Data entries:
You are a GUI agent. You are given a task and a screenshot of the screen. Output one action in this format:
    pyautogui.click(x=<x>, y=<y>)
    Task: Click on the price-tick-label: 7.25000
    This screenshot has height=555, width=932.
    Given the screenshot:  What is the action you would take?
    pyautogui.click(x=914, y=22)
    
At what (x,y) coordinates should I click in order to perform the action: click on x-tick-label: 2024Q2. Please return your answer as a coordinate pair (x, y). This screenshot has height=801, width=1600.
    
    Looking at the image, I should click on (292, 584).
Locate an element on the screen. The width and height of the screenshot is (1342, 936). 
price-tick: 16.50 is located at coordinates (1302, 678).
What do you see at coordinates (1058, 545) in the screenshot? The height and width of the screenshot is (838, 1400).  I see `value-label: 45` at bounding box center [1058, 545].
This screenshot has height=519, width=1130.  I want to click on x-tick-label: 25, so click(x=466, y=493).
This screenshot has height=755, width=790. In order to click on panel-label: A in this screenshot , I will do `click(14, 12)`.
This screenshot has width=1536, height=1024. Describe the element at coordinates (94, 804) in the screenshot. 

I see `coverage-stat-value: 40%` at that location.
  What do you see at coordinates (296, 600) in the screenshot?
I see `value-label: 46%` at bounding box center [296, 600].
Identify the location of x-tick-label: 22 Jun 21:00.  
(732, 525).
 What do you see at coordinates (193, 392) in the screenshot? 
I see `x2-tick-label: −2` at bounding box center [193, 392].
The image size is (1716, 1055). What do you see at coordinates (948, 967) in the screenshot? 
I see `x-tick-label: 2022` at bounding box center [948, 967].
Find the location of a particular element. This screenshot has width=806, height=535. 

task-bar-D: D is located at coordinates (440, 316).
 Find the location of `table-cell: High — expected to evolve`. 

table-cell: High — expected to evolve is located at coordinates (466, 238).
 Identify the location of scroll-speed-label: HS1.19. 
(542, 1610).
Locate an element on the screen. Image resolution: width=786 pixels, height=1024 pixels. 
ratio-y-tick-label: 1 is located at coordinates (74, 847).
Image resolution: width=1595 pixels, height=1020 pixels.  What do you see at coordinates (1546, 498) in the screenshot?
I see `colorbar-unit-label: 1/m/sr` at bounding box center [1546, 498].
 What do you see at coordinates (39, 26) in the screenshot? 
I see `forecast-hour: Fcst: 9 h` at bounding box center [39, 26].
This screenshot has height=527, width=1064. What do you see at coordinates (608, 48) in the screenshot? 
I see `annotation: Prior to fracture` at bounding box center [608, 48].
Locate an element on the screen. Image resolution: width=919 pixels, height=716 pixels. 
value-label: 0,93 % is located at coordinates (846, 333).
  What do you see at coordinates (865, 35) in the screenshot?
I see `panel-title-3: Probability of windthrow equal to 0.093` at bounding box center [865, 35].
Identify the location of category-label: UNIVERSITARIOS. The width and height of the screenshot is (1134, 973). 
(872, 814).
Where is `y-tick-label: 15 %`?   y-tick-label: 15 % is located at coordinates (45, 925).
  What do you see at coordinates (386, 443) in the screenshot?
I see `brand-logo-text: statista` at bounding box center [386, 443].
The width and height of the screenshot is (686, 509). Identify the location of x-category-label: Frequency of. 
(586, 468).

Request. Please copy out the items above word for word, from the line with "Image resolution: width=1595" up to and including the line with "center [608, 48].".

Response.
Image resolution: width=1595 pixels, height=1020 pixels.  What do you see at coordinates (1546, 498) in the screenshot?
I see `colorbar-unit-label: 1/m/sr` at bounding box center [1546, 498].
 What do you see at coordinates (39, 26) in the screenshot? 
I see `forecast-hour: Fcst: 9 h` at bounding box center [39, 26].
This screenshot has height=527, width=1064. What do you see at coordinates (608, 48) in the screenshot? 
I see `annotation: Prior to fracture` at bounding box center [608, 48].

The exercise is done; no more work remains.